それだけでも先程の隕石による爆発の威力が如何に凄まじかったかが理解できよう。
「うおぉ……やべぇなありゃ」
その光景を見て、おもわず男は感嘆と畏怖が入り混じったような声を口から漏らす。
そして落下地点がこの町ではなかったことに心から天に感謝し、そそくさと、まるで天敵を見つけてしまった小動物のように小走りで家に向かって足を進めるのであった。
◇◆◇◆◇◆◇
ごうごうと燃える炎に包まれた山林。
本来ならそこに生息していたであろう、大小様々な動物たちは草植物もろとも焼き払われてしまった。
ものの一瞬で地獄と化してしまった山林の中央には、一つの炎があった。
他のただ燃やし、範囲を広げ続けるだけの炎とは違う。まるで生きているかのように揺らめき、形を変えて人魂のように浮いている、人間大の炎。
しばらくの間ただ風に揺らされるようにして左右上下を行き来していたそれは、しかしある瞬間にピタリと静止する。
そしてそれは自身の体ともいえる炎の形をふにゃふにゃと変形させ、人魂のようなそれからまるで人間のような二足の足と二本の腕、そして胴体と頭を持つ形へと変わっていく。

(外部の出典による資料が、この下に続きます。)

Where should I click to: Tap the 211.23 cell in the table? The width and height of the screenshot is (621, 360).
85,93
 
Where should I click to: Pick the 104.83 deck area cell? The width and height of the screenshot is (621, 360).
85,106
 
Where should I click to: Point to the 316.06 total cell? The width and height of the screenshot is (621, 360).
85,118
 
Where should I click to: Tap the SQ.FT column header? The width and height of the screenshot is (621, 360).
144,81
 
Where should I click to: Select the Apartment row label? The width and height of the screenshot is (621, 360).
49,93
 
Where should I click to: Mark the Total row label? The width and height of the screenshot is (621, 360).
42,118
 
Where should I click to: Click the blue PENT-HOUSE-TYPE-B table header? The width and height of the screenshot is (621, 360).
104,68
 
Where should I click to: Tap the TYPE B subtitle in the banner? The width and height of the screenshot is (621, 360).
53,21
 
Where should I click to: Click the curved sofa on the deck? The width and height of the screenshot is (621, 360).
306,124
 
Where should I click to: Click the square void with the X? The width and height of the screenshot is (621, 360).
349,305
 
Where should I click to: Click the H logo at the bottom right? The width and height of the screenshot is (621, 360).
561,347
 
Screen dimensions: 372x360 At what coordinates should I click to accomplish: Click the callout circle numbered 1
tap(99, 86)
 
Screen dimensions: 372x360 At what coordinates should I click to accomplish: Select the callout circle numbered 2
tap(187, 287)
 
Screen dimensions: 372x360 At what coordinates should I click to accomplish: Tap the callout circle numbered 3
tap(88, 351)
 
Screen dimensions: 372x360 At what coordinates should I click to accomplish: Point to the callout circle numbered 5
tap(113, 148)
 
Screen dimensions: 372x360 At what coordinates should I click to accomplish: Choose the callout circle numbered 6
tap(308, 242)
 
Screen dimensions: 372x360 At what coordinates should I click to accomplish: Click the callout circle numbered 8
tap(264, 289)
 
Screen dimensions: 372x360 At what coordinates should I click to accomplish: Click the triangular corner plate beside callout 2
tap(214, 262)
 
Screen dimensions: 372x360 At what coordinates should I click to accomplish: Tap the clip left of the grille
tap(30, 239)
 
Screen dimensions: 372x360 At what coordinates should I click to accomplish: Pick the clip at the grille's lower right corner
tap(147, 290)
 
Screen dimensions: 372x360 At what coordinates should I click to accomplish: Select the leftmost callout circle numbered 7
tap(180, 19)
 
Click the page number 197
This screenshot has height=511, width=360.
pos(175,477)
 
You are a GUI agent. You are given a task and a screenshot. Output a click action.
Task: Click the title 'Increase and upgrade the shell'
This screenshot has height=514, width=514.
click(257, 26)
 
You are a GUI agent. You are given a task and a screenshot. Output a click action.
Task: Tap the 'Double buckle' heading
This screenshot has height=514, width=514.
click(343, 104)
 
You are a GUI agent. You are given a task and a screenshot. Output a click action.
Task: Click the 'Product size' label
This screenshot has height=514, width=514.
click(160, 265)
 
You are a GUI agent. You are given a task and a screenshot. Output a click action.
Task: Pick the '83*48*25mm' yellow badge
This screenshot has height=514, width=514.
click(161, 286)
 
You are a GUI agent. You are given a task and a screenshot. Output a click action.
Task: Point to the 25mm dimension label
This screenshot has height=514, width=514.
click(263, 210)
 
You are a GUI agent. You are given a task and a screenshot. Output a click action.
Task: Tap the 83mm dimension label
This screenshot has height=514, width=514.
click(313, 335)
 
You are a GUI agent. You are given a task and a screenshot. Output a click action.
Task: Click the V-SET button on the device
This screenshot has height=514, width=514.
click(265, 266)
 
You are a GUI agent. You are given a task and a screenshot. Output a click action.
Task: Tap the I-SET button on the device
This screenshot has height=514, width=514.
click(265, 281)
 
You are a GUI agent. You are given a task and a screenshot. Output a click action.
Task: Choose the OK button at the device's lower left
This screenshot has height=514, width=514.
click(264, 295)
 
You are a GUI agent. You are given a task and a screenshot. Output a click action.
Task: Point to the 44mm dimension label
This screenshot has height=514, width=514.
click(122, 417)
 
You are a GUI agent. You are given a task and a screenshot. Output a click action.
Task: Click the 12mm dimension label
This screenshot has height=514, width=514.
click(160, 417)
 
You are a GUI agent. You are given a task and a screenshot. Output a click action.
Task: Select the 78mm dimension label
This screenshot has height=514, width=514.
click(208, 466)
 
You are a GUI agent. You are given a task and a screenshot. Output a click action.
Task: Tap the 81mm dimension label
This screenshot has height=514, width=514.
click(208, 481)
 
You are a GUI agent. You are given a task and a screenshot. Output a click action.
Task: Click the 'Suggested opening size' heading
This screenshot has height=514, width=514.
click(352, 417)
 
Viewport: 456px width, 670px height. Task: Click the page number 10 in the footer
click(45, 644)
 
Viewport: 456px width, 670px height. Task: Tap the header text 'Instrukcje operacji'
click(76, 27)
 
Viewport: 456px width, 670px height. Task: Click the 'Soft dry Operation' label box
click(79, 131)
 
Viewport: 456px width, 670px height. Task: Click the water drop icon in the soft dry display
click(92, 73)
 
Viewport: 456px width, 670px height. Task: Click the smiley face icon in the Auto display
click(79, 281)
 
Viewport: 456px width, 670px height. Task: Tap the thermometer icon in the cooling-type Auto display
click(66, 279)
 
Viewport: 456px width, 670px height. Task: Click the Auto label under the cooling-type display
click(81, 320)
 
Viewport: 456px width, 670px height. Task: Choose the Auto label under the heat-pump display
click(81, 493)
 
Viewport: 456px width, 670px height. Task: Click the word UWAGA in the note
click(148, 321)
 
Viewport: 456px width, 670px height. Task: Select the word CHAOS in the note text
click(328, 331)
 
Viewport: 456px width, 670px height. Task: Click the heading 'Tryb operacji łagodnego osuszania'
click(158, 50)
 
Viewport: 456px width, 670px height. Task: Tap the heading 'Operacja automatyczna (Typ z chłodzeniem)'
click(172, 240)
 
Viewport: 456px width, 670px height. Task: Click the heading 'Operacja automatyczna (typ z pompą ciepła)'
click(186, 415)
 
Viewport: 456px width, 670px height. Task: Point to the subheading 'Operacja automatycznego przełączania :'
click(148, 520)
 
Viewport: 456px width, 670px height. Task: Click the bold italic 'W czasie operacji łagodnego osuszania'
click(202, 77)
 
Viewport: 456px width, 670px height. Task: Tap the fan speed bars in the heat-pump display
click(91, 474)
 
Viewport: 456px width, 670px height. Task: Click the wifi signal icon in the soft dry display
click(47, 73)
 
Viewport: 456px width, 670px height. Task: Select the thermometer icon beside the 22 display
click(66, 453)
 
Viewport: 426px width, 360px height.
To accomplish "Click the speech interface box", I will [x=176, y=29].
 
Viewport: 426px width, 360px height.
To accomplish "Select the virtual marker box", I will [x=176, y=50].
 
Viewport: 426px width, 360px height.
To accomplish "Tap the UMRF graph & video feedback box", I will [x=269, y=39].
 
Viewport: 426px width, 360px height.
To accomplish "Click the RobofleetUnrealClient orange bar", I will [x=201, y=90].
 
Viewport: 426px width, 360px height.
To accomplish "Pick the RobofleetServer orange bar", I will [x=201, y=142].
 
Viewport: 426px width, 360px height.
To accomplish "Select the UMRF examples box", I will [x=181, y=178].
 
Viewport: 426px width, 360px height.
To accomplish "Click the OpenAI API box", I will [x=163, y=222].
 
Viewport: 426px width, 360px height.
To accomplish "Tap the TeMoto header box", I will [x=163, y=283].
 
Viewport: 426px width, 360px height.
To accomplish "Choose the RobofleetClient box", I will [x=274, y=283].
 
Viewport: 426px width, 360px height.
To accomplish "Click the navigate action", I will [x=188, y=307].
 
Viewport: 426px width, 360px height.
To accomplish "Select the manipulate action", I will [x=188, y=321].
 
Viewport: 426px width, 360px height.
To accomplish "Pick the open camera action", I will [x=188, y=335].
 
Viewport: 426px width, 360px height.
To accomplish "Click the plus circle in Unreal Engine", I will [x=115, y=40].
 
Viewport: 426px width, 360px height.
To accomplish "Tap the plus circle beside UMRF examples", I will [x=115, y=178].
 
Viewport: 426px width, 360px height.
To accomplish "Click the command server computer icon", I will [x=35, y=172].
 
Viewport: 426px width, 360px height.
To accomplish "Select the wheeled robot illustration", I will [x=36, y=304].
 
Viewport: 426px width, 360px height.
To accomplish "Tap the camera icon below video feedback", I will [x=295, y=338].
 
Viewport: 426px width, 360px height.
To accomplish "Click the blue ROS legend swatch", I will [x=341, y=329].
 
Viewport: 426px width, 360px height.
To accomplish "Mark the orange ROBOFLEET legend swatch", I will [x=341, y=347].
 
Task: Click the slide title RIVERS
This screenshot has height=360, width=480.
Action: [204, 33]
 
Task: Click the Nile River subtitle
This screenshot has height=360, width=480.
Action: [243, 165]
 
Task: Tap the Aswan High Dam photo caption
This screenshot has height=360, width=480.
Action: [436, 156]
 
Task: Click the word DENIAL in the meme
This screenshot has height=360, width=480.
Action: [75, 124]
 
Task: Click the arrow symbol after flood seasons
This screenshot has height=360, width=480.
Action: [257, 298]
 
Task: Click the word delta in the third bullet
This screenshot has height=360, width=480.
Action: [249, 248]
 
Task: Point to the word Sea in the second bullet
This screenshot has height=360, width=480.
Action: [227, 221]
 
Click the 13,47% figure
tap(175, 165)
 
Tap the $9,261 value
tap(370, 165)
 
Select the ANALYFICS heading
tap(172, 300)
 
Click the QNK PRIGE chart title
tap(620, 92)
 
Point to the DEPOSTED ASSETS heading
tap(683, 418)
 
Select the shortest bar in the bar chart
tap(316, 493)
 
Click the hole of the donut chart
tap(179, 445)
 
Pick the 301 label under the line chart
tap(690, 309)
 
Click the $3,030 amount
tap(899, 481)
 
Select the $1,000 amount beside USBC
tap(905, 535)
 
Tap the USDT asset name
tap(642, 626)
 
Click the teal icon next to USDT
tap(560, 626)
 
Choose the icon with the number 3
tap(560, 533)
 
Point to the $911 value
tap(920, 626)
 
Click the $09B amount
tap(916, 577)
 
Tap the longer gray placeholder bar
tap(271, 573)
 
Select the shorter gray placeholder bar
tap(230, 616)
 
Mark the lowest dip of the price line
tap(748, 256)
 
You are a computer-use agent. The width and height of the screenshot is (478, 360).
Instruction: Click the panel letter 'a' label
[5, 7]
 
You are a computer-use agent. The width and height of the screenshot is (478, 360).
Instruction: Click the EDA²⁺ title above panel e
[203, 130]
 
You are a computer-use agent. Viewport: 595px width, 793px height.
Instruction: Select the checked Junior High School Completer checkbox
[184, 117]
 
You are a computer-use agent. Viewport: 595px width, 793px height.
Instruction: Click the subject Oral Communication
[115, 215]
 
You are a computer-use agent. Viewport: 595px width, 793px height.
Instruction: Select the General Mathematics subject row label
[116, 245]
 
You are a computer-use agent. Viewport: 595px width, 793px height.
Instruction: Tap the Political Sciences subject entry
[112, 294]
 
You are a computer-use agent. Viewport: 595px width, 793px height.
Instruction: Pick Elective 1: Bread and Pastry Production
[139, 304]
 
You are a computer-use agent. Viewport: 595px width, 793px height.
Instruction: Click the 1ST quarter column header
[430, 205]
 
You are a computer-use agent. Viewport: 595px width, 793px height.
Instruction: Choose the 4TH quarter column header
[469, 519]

だが、それでも炎で形成されたその容姿は怪物そのもの。
見る人がいればUMAや妖怪でも見た、と叫びながら逃げているところだろう。
もしいたとしても、残念ながらこの山林を包むこの炎の中ではそんなことをしている余裕はないだろうが。
そして、人の形をとった炎は空中に浮くのをやめて歩き始める。
そのゆっくりとした不安定な歩みからはとても目的地があるようには思えない。
だがそれと同時に横を見る素振りさえ見せず、一方向に向かって進んで行くその様子からは、なにか、確固たる目的があるようにしか見えなかった。
そうして人型の炎はゆったりとした不安定な動きで、しかし一点を見つめて進み続ける。